INTRODUCTION: LOSS OF WELL STRUCTURAL INTEGRITY
An overall description of mechanisms by which oil and gas wells can develop gas and other fluid leaks can be found in Dusseault et al. (2000). These mechanisms can be exacerbated with repeated pressurization of the casing, with open-annulus sections along the casing, and with high gas pressures encountering curing cement or entering such open-hole sections. All of these exacerbating factors lead to more rapid occurrence and upward growth of circumferential fractures, essentially disbonding, in the rock-cement and /or the cement-casing interface.
A schematic depiction of the phenomenon of gas, or additional fluid, migration upwards along a wellbore is presented in Figure 1a, for the simplest case of bypass by disbonding along the surface casing. Figure 2 is a close-up schematic showing other possible fluid pathways. Additional layers of casing and attendant cement interfaces, present in the defective wells in question, do not eliminate these phenomenon; they may, in fact, increase its likelihood. Figure 3 is a snapshot of yet another situation in which an intermediate casing annulus is left un-cemented, but open to a shallow gas source.
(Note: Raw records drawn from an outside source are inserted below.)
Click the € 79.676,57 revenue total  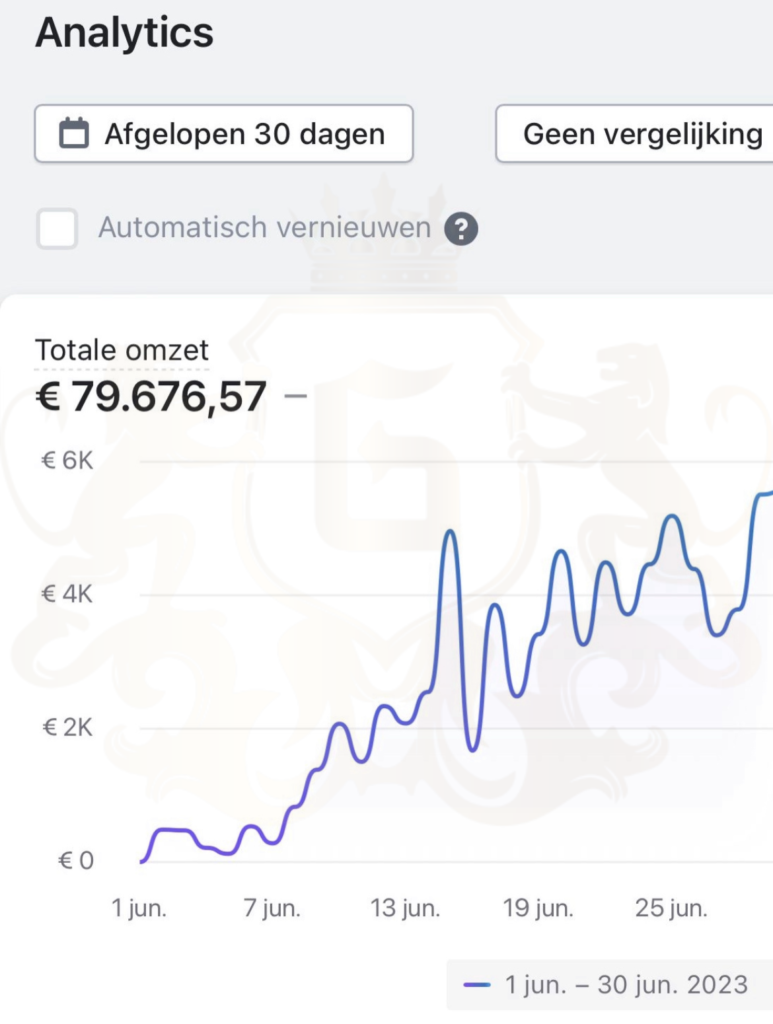point(151,396)
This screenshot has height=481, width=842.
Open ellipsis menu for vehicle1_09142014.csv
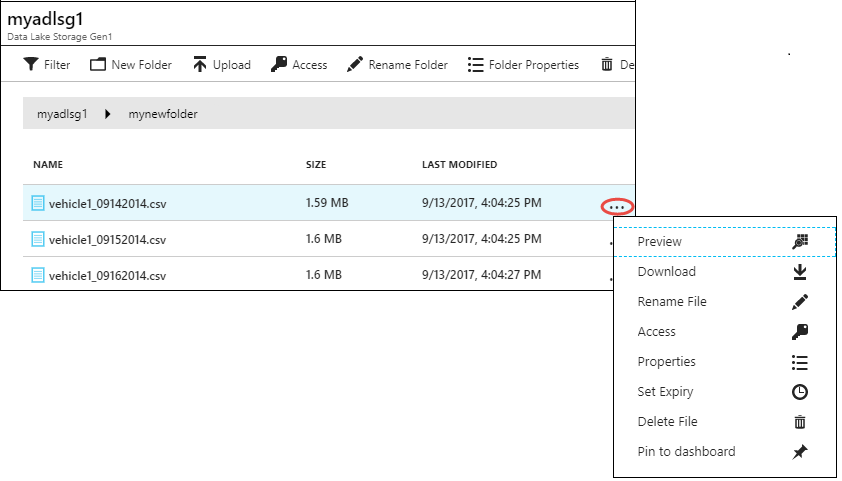pos(617,206)
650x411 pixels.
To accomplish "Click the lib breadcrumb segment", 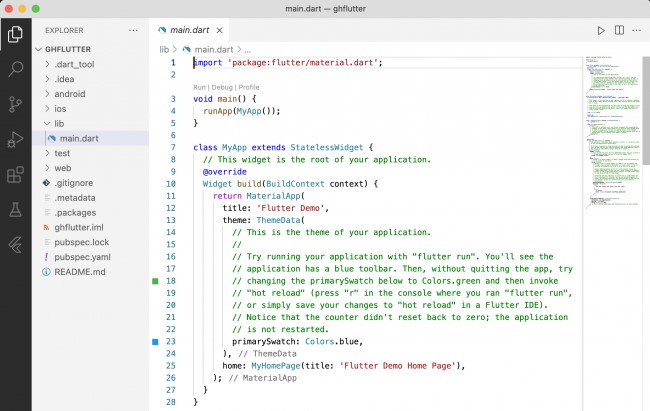I will (165, 49).
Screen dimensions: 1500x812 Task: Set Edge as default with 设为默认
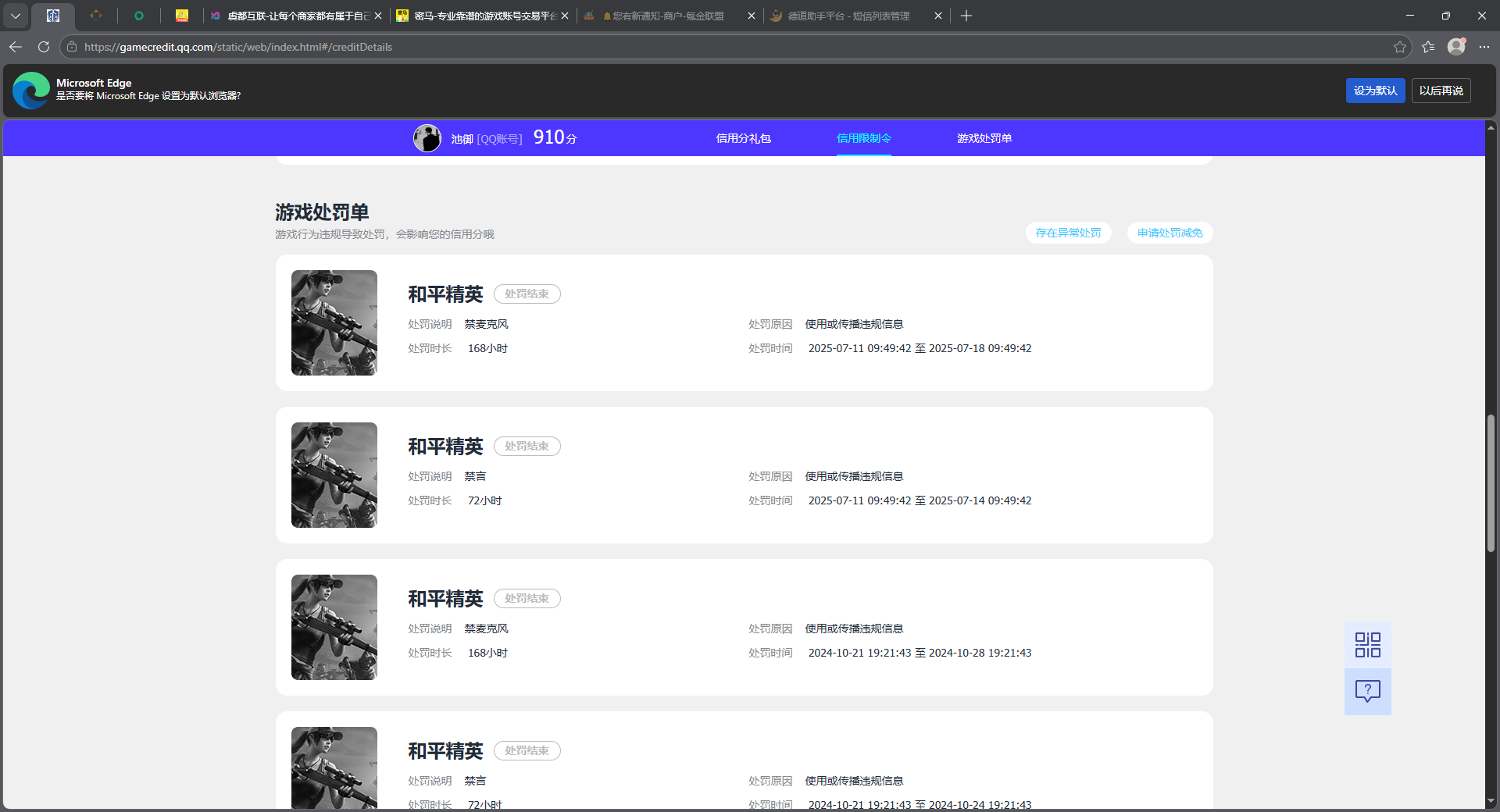click(1375, 91)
These phenomena are not rare in the oil and gas industry. Data on failure rates for cement jobs leading to sustained casing pressure and possible fluid migration into USDW can be found, for example, in Figure 4 from Brufatto et al. (2003), who state:
“Since the earliest gas wells, uncontrolled migration of hydrocarbons to the surface has challenged the oil and gas industry…many of today’s wells are at risk. Failure to isolate sources of hydrocarbon either early in the well-construction process or long after production begins has resulted in abnormally pressurized casing strings and leaks of gas into zones that would otherwise not be gas bearing”.